I’m not sure exactly where to begin or how to share a story about how my life was molded by my dad, but I’m going to try. It’s taken me a while to write this, but I wanted to share.
Day three of practice for the recent Bassmaster Elite Series tournament on Lay Lake started off like most practice days. It’s 4:30 a.m., and Candy and I are up early because I wanted to launch about 30 miles north of Bozo’s campground where we were staying. I asked her to take me to launch the boat and bring the truck and trailer back. I would fish my way back to the campground because it would allow me more time to cover areas where I hadn’t looked.
As we drove in the dark, we chatted about the usual last day of practice stuff and what she could do to help me get ready for the tournament. But as I drove, I would see little things that reminded me of long ago times, and I would tell her some of the stories and memories. In our 39 years of marriage, for some reason, we never spent a lot of time together on Lay Lake. She’s been to countless weigh-ins at Lay Lake and has been by my side to experience many big wins and happy times, but unlike Neely Henry, we never spent many days on the water together.
As we arrived at the ramp, I was completely unprepared for what was about to happen. As the morning light brightened the sky, I saw a boat ramp that held a lifetime of memories. It was instantly like I was traveling back in time, and many days and memory after memory were going through my mind. I was totally helpless to what was happening.
Candy was looking at me and could tell something was wrong. She tried to talk to me, but I couldn’t speak. A river of tears flowed from my eyes, and all I could do was look down and walk to the boat. I was so shaken and confused by the raw emotions of the moment that I couldn’t explain anything to her. I simply got in the boat head down as she backed me in. As the boat entered the water I simply backed away. I could see her face in the mirrors as she looked to see if I was OK; I simply idled away.
I’ll be very honest and say that final day of practice may have been one of the most emotional days I’ve ever spent in a boat. Everywhere I looked I saw something that reminded me of special times spent on Lay Lake long ago. I struggled with making sense of the whole thing — why today, why now? I’ve fished countless tournaments on Lay Lake, and I’ve fished the biggest bass tournament in our sport on Lay — the Bassmaster Classic in 2010. Emotions ran high during those days but nothing like this day.
As I went about my day of practice, my mind was preoccupied with the events of the morning and what caused this sudden rush of emotion. Sometime midmorning I heard the sound of a small outboard engine running, and I could tell it was coming up the river toward me. As it came into view I saw it was a flat-bottom aluminum boat that was set up almost identically to the boat I spent many days in with my dad.
Now I was really scratching my head wondering, and I started thinking if someone was trying to tell me something.
You see, a lot of the memories that flashed through my mind were of days spent with my dad on Lay Lake. Although we won many tournaments there together in later years, it was childhood memories that flashed through my mind. Dad always took me fishing.
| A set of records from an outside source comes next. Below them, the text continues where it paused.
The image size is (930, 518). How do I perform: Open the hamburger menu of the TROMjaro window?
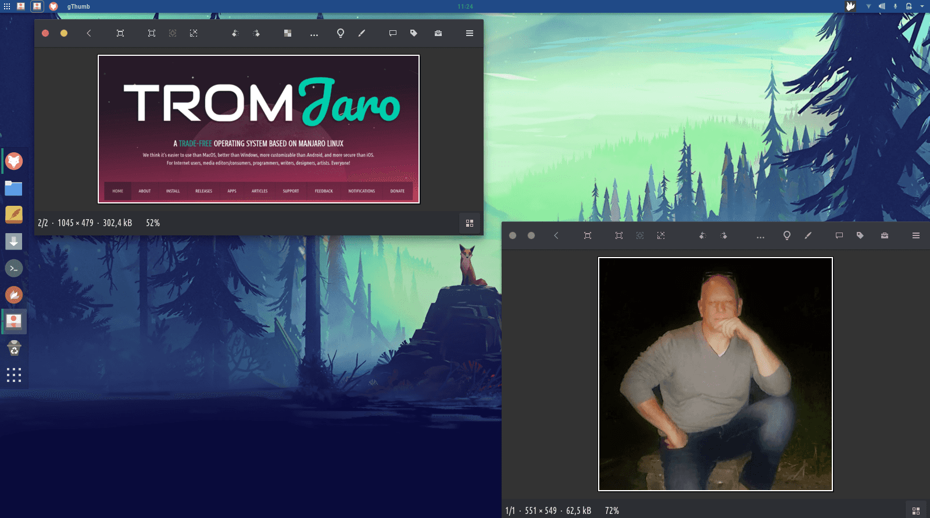tap(470, 33)
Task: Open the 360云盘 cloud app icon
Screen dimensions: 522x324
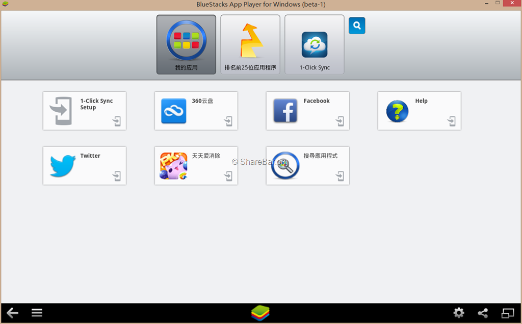Action: tap(174, 111)
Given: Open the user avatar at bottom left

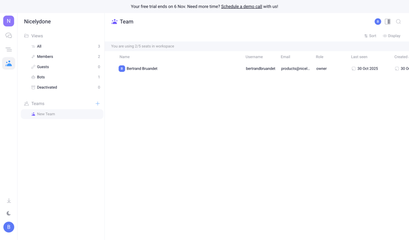Looking at the screenshot, I should click(x=9, y=227).
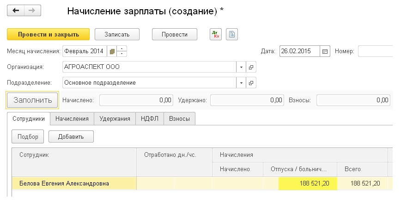Open the document report icon
Image resolution: width=401 pixels, height=204 pixels.
(232, 34)
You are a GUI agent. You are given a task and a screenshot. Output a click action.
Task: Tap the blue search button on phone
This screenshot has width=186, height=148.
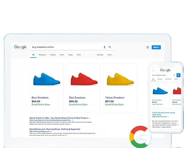click(178, 75)
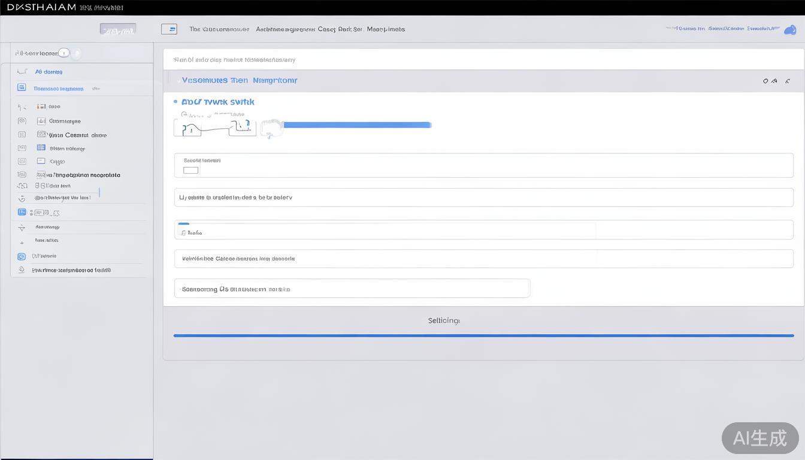Screen dimensions: 805x460
Task: Click the circle icon in panel header
Action: tap(765, 81)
He’d load me up on Saturdays or Sunday afternoons, and we’d fish somewhere on the Coosa, the Warrior or Tennessee Rivers.
My dad’s and my relationship is no different than most father-and-son relationships, and in those days we were inseparable. Well, until I hit my mid-teenage years and I became hard headed and I was sure that I knew more than he did. We drifted apart a little as I spent time with my friends, but we still fished and hunted together quite a bit. After a few years — and having sons of my own — I started to see the world differently and started to see how right he was about most things.
You see, my dad never had a father at home. He basically came from nothing and was determined and driven to provide a stable home for us and instill a work ethic in me that would allow me to survive on my own later in life. If I’m honest about myself, it’s very apparent he was successful, and I have him to thank.
The clock and days of our lives have continued to pass, and dad’s health has been deteriorating. It’s been several years since we’ve spent a day in the boat together, we haven’t gotten to hunt or do most of the things we’ve always done. We still go have breakfast together and run errands, or simply talk about my life, and I’m thankful for every day.
The past several years have been hard on my dad and our family. He suffers from many health-related issues that have caused multiple falls that have led to surgeries and stays at rehab facilities. Simply put, the past few years have been rough on everyone in our family.
As I spent the last few hours of practice on Lay Lake I started to make sense of everything that had unfolded that morning, and I started to make sense of that crazy emotional day. My dad and I never showed each other a lot of outward affection. It hasn’t been until the past few years that we’ve told each other, “I love you.”
I knew I was loved and that’s all that mattered, but there’s so much that I needed to say. I didn’t want to be standing there one day wishing I had told him or told the world what an awesome father and role model he was and simply for him to hear me say…
“I love you, daddy!” Happy Father’s Day.